Help me understand the Diffie-Hellman Key Exchange
From what I understand:
Agreed upon numbers: Both parties agree on the value of a large prime number $p$ and a generator $g$.
The users each choose private keys; Alice chooses $a$ and Bob chooses $b$, such that $0<a,b<n$.
The users each calculate public keys: Alice computes $A=g^a\pmod{p}$, while Bob computes $B=g^b\pmod{p}$. Each sends the other their public key.
The users calculate the secret key $k$ as the other person's public key raised to the power of their own private key mod $p$. Alice calculates it as $B^a\pmod{p}$, Bob as $A^b\pmod{p}$.
Example: $p=7, g=4$. Alice chooses $a=2$, Bob chooses $b=3$, Charlie chooses $c=4$. Then the public keys are $A=4^2=16$, and $B=4^3=64$, and $C=4^4=256$.

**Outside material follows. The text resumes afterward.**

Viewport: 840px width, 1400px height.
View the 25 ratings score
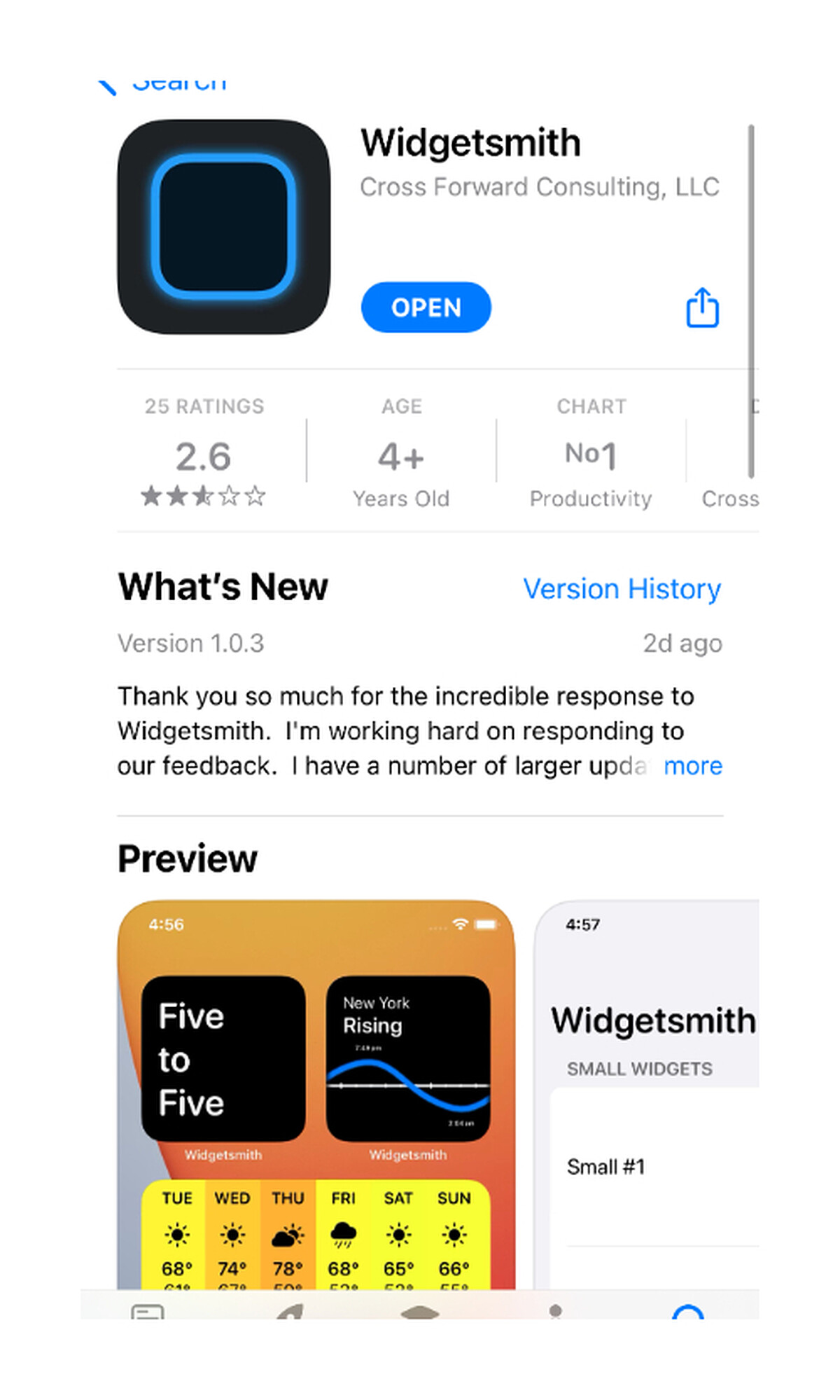[x=204, y=457]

In that case, Alice and Bob will compute $$k_{ab}=64^2=16^3=4096\equiv1\pmod{7}$$
Alice and Charlie will compute $$k_{ac}=256^2=16^4=65536\equiv2\pmod{7}$$
Questions:
Why does $p$ need to be a prime number?
How does the size of $p$ affect its security?
What's a generator ($g$)?
Why must the private key be less than $p$?
What is mod?
what maths/types of logic formulate the science behind this kind of cryptology?
Also, please correct me if I've made any errors above. Please feel free to offer any additional information that you think will aid in understanding this concept.